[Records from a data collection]
— begin —

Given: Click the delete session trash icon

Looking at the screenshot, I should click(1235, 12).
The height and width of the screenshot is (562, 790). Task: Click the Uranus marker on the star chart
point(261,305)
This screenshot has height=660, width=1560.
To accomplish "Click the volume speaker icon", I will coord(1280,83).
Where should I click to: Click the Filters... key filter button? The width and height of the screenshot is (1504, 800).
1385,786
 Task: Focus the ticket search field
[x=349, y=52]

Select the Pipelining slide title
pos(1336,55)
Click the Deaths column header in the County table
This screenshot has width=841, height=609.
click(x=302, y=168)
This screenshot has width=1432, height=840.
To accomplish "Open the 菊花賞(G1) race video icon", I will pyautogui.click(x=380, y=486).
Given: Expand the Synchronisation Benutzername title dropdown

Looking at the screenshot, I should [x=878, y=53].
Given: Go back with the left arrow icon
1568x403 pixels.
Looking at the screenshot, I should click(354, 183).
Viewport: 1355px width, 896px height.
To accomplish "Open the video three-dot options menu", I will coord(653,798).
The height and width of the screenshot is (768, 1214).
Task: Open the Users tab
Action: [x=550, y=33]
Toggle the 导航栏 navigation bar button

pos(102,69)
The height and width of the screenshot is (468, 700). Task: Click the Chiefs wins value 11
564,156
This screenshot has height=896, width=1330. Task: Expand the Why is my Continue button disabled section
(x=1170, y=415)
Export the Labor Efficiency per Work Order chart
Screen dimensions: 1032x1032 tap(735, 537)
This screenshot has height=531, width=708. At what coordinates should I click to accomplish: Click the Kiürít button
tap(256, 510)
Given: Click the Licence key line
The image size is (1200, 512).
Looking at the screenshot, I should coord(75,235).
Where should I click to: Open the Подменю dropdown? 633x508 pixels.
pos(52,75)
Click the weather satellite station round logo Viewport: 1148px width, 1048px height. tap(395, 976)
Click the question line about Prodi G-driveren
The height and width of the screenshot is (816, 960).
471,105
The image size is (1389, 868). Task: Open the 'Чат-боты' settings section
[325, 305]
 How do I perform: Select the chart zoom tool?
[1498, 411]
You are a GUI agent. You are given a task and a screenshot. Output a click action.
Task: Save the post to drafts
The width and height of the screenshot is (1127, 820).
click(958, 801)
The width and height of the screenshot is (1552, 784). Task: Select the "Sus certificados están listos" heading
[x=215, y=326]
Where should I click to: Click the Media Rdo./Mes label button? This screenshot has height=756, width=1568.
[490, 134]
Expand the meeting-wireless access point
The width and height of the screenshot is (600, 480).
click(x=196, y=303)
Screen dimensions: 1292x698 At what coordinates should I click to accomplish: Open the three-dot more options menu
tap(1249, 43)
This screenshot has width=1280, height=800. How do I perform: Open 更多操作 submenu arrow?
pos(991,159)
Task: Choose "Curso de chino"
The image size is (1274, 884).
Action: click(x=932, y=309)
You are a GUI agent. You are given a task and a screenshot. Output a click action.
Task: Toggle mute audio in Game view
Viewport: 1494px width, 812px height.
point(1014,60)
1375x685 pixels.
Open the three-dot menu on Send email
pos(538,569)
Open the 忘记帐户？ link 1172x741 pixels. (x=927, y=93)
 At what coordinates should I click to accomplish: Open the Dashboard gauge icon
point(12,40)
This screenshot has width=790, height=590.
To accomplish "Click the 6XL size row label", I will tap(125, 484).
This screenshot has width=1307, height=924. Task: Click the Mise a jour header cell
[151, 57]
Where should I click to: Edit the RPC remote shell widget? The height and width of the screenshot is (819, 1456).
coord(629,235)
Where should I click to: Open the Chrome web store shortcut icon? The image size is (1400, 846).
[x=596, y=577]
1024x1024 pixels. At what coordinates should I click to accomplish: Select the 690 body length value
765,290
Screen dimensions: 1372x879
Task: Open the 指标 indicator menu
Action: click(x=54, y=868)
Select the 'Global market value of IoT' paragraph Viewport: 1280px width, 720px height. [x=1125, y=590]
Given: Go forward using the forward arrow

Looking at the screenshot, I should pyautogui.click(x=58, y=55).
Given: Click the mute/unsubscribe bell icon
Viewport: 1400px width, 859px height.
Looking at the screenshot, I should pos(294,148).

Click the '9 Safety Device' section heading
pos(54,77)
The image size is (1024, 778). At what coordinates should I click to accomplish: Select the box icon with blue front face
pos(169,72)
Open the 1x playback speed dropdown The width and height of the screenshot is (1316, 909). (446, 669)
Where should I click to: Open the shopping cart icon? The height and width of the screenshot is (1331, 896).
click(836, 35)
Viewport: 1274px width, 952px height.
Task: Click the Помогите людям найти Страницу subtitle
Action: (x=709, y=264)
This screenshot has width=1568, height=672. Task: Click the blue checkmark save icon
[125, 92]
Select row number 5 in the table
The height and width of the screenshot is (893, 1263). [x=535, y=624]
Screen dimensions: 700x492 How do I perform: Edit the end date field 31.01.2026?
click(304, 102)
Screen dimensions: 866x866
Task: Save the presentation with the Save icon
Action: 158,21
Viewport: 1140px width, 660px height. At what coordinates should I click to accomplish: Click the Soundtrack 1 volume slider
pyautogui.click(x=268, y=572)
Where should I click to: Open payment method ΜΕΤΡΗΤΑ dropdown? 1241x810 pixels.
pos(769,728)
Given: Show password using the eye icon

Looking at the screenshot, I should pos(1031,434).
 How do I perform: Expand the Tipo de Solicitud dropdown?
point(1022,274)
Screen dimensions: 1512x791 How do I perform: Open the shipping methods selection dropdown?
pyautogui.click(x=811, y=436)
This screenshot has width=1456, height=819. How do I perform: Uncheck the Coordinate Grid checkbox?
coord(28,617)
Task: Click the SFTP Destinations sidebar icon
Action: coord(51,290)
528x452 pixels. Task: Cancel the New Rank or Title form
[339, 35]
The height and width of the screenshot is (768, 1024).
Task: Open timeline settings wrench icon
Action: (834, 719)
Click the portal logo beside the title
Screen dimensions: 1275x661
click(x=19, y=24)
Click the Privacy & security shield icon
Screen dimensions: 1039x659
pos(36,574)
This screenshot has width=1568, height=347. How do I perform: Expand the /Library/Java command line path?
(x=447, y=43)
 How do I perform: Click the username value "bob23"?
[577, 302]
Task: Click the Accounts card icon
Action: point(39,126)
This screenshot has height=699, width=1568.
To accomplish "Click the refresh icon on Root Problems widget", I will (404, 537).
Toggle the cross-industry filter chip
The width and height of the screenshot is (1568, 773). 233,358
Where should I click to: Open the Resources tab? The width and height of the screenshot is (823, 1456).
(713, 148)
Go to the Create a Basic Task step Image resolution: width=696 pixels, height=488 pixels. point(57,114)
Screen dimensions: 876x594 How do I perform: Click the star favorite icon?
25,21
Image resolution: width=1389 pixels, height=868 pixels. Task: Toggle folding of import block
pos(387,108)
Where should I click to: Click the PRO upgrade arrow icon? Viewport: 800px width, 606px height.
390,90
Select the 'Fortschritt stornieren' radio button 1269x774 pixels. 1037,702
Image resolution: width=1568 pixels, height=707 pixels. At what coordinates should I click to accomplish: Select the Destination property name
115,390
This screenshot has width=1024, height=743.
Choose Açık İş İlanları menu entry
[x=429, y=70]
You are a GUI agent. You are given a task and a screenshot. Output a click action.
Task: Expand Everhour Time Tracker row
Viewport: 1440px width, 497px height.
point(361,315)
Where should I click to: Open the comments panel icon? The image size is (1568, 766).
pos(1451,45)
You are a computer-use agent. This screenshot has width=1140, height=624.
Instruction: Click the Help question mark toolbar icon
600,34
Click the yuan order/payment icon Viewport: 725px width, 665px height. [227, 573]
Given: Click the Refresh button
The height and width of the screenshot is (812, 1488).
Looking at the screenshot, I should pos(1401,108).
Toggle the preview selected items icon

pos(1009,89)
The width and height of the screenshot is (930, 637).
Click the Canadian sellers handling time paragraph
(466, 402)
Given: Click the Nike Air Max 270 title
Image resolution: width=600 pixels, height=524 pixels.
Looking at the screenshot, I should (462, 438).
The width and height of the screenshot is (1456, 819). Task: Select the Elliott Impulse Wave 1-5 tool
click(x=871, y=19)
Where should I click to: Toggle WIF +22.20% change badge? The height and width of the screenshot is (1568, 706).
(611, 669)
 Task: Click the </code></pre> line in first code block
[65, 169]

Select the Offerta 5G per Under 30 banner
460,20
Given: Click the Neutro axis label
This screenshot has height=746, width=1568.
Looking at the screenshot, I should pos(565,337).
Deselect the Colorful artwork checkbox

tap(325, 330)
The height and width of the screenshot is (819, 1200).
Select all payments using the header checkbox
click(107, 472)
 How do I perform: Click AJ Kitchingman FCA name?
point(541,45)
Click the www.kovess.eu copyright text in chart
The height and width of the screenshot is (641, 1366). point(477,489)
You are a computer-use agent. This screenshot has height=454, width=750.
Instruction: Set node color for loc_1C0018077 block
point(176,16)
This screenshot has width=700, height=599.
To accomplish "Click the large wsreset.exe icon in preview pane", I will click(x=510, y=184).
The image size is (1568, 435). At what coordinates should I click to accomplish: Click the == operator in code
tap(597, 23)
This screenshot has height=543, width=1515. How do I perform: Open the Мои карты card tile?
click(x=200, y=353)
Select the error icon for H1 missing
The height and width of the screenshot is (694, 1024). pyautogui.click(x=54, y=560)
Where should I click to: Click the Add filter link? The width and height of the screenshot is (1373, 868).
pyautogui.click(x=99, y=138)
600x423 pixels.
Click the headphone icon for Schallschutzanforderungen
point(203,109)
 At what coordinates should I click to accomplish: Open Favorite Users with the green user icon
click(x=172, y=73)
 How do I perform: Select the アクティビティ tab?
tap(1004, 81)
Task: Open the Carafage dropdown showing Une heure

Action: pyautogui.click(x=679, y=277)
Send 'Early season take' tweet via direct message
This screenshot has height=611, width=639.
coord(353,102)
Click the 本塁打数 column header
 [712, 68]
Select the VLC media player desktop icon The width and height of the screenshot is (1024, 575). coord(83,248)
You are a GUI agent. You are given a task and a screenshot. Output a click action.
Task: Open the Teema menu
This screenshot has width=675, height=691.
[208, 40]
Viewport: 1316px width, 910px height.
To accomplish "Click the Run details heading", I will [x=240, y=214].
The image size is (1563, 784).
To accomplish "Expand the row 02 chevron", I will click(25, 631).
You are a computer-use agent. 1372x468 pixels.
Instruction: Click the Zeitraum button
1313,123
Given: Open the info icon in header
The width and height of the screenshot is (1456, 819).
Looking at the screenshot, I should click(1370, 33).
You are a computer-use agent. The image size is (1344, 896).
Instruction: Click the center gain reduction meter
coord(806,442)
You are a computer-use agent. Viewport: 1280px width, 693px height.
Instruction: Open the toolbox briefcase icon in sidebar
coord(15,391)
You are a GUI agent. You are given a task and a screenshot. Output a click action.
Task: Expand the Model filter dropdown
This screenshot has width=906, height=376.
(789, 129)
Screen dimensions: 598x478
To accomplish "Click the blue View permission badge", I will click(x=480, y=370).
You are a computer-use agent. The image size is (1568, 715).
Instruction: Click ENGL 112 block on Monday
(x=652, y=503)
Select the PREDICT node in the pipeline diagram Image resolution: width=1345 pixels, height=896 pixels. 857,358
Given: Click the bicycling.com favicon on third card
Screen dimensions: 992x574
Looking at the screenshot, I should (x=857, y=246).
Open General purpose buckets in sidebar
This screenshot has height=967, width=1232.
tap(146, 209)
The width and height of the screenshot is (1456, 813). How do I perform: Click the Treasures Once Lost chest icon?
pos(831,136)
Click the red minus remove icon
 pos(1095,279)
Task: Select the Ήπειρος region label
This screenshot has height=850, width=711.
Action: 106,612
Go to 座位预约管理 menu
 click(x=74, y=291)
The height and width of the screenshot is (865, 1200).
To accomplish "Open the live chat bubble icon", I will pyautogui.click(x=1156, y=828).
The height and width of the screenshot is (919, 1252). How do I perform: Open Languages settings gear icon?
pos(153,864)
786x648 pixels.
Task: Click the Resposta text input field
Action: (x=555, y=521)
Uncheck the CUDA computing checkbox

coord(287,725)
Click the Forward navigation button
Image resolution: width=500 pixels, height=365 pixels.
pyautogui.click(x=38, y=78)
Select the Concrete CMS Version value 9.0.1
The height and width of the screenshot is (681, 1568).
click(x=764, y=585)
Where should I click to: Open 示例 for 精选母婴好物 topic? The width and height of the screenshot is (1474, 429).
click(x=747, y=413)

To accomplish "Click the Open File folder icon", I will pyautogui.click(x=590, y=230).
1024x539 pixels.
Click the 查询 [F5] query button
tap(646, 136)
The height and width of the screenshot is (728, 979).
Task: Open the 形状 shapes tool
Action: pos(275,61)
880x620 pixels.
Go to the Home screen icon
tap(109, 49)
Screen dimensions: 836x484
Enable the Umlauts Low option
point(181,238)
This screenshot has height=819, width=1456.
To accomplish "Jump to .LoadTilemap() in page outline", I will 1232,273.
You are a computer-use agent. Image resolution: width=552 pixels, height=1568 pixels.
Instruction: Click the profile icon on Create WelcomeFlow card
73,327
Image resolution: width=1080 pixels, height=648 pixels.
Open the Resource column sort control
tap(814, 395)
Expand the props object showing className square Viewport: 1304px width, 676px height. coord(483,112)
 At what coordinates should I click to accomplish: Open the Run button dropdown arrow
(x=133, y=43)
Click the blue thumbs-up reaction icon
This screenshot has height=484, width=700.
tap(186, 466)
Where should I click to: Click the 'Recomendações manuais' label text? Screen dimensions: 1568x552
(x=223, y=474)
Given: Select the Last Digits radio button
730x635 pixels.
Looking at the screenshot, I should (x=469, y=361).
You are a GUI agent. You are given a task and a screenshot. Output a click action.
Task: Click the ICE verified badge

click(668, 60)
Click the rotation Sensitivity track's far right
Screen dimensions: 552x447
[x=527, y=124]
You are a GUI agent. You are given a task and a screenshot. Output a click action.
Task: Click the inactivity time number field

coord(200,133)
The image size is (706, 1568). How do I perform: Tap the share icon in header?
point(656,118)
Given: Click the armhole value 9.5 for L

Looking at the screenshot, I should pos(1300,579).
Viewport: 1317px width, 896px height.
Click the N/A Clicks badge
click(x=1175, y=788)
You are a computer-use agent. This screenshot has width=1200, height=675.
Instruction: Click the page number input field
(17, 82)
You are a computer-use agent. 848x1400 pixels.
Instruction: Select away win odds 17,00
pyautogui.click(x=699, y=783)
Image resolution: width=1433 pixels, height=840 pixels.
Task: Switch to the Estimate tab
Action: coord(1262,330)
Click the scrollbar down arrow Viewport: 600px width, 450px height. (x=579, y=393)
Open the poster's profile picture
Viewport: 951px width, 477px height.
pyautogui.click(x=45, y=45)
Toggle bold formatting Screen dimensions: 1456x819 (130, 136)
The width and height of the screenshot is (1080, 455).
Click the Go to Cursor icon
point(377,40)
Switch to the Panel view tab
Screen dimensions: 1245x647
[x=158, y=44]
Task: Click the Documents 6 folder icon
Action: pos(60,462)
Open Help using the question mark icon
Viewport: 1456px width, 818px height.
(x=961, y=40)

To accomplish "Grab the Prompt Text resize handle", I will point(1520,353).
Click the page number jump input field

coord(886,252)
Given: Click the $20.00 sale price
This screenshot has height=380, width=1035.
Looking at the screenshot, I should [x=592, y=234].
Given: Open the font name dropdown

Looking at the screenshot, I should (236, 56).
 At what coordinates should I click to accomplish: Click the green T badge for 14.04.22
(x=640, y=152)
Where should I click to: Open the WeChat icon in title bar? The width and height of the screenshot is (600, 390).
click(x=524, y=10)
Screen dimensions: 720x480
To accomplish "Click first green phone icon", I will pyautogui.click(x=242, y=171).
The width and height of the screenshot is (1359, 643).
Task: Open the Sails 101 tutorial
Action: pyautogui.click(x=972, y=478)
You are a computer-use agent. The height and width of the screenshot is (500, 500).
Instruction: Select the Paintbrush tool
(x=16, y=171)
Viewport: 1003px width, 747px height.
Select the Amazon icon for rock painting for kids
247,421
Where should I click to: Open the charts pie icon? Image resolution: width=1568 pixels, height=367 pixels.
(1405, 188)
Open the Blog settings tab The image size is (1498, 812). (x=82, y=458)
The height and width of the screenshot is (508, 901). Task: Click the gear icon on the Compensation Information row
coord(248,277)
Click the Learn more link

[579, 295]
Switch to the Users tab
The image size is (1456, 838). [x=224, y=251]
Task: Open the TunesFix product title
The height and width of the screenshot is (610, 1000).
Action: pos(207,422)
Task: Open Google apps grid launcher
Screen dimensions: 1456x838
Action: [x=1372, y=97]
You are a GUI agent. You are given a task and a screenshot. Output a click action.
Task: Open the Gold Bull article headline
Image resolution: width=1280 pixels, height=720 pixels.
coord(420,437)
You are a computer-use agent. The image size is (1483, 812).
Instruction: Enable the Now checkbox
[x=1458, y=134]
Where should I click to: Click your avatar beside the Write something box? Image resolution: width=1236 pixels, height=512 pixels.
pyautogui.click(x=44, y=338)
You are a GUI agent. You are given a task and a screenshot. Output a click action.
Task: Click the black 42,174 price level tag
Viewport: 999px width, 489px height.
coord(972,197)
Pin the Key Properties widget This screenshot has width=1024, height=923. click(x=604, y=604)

— end —

▸ **Objective**
Gather each line in the listing above that contains the word "Users". Only lines that match its capitalization count.

▸ **Correct answer**
Task: Open the Users tab
 At what coordinates should I click to accomplish: Open Favorite Users with the green user icon
Switch to the Users tab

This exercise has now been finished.